Em nota, a assessoria do MPSP disse que o órgão abriu uma investigação para cada morte ocorrida na Operação Verão. Sem dar detalhes, informou que “em relação aos arquivamentos, a manifestação dos promotores de Justiça se encontra nos autos”. “O controle externo da atividade policial é feito não somente pelo Grupo de Atuação Especial de Segurança Pública e Controle Externo da Atividade Policial (GAESP), no plano difuso, mas também por promotores de Justiça com essa atribuição em todo o Estado, de forma concentrada”, informa o texto.

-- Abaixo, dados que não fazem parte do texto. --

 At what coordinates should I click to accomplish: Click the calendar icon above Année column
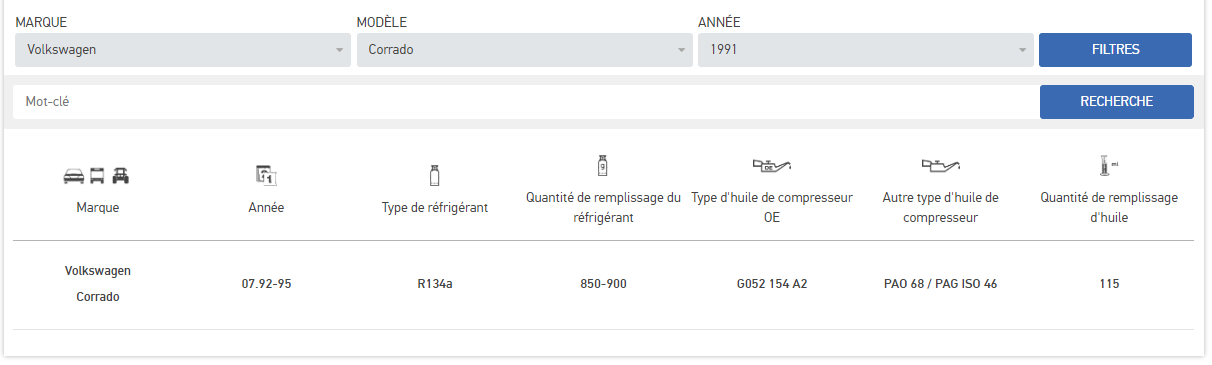(266, 176)
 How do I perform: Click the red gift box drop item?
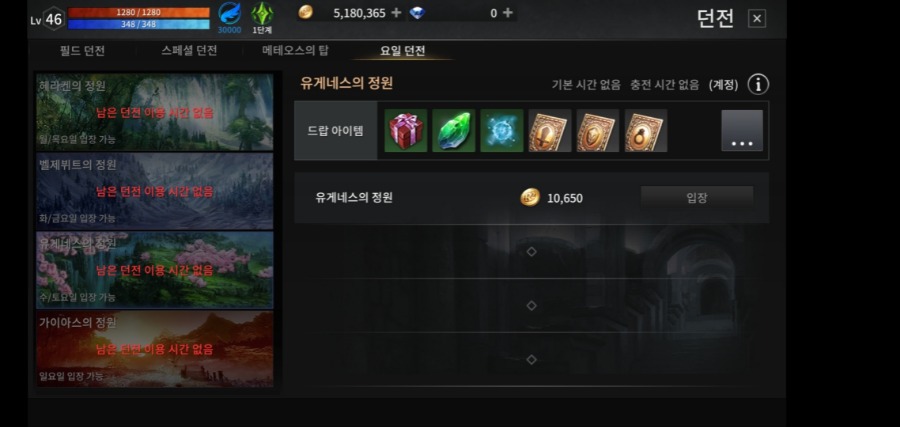406,131
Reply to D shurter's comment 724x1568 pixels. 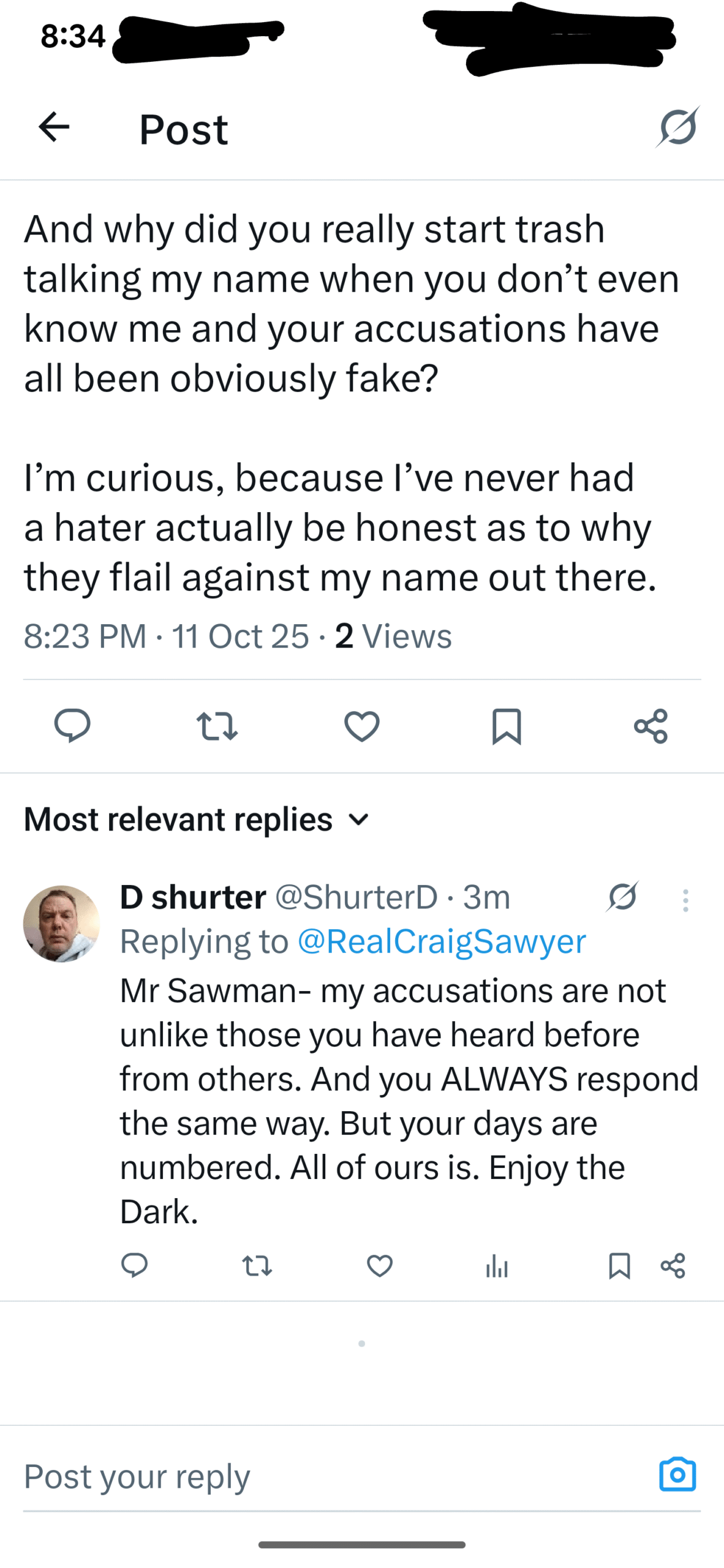pyautogui.click(x=134, y=1265)

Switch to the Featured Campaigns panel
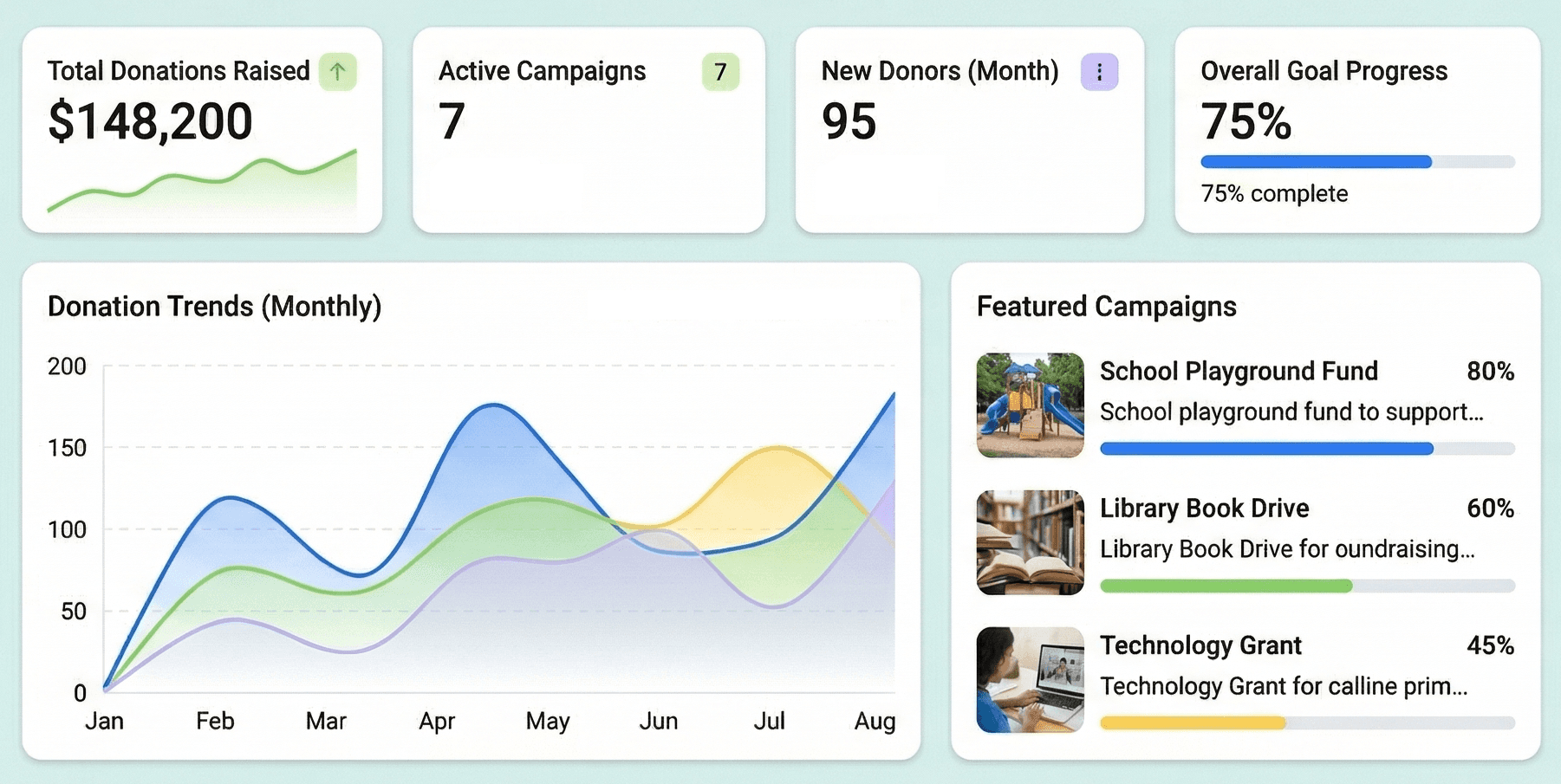1107,307
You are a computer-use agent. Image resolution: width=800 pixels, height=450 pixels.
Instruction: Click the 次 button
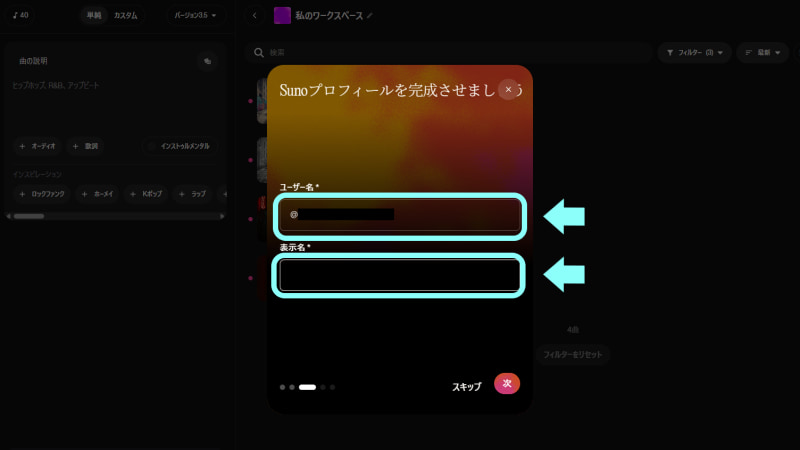507,384

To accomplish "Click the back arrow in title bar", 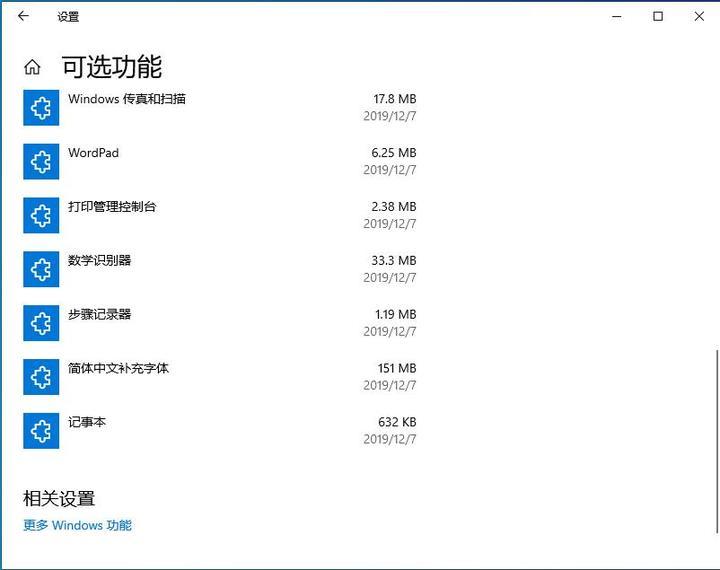I will click(x=24, y=16).
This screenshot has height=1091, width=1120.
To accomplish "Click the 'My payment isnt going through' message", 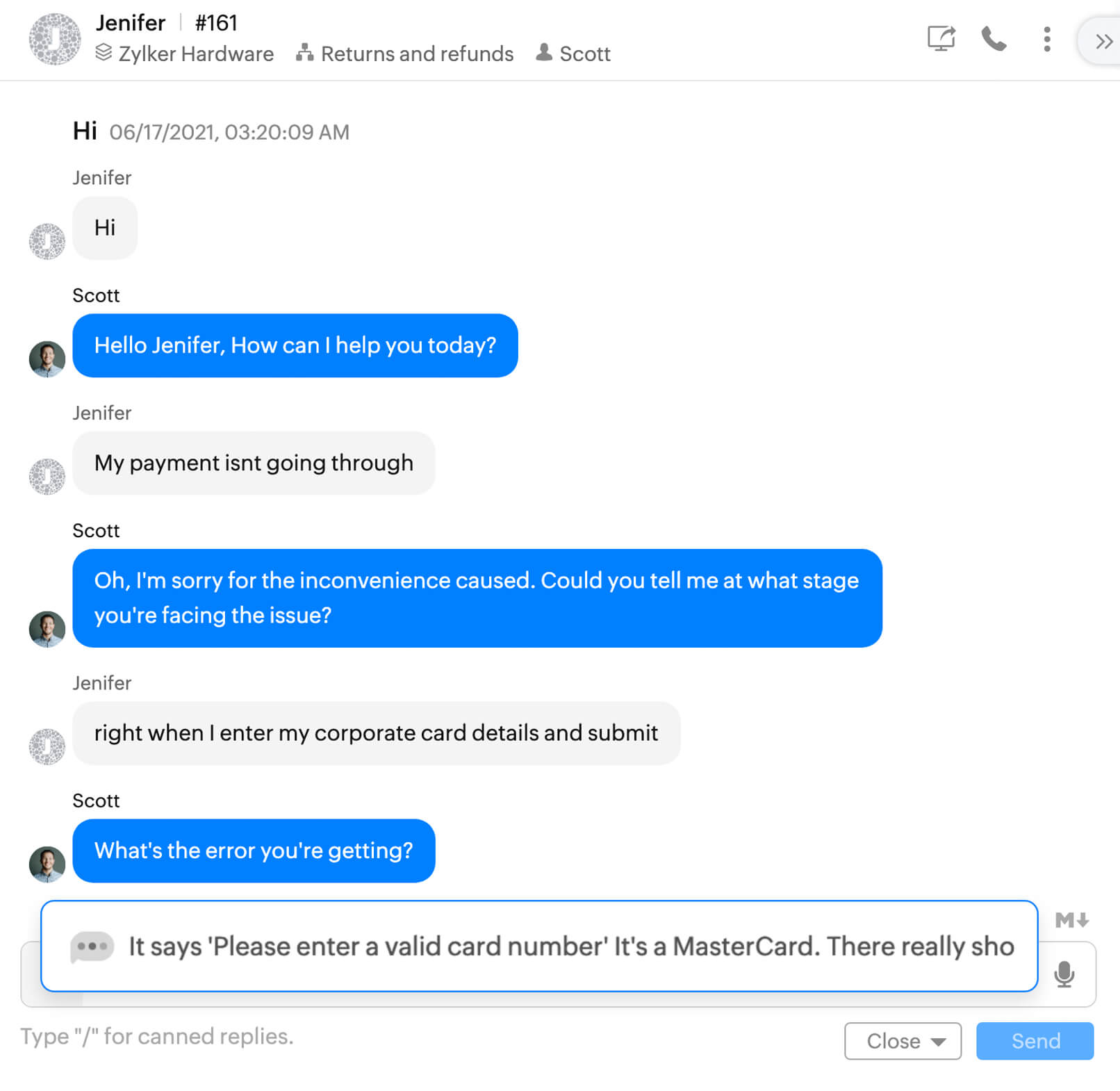I will click(x=254, y=463).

A Pública pediu entrevista com o presidente da Comissão de Controle Externo da Atividade Policial do CNMP, contudo, a assessoria informou que as respostas seriam dadas por e-mail. Por nota, o conselho informou que “o painel de dados sobre controle externo da atividade policial será reformulado a partir do segundo semestre deste ano para incluir novos indicadores, novos recortes dos já existentes, incluindo os dados de letalidade e vitimização policiais”.

O CNMP não respondeu por que demorou tanto a atualizar as diretrizes para o controle externo, qual a avaliação dos resultados da pesquisa, se concorda que existe uma agenda anticorrupção que é priorizada e como os MPs podem equilibrar essa atuação.

Já sobre a resolução sobre investigações de mortes por agentes públicos, o CNMP afirma que é “um avanço significativo” que “reforça a institucionalidade da resposta estatal a esses crimes e contribui para a transparência e legitimidade das investigações, embora não se desconheça os desafios que será a implementação dessa nova atribuição aos MPs, sejam de origens administrativas ou orçamentárias”.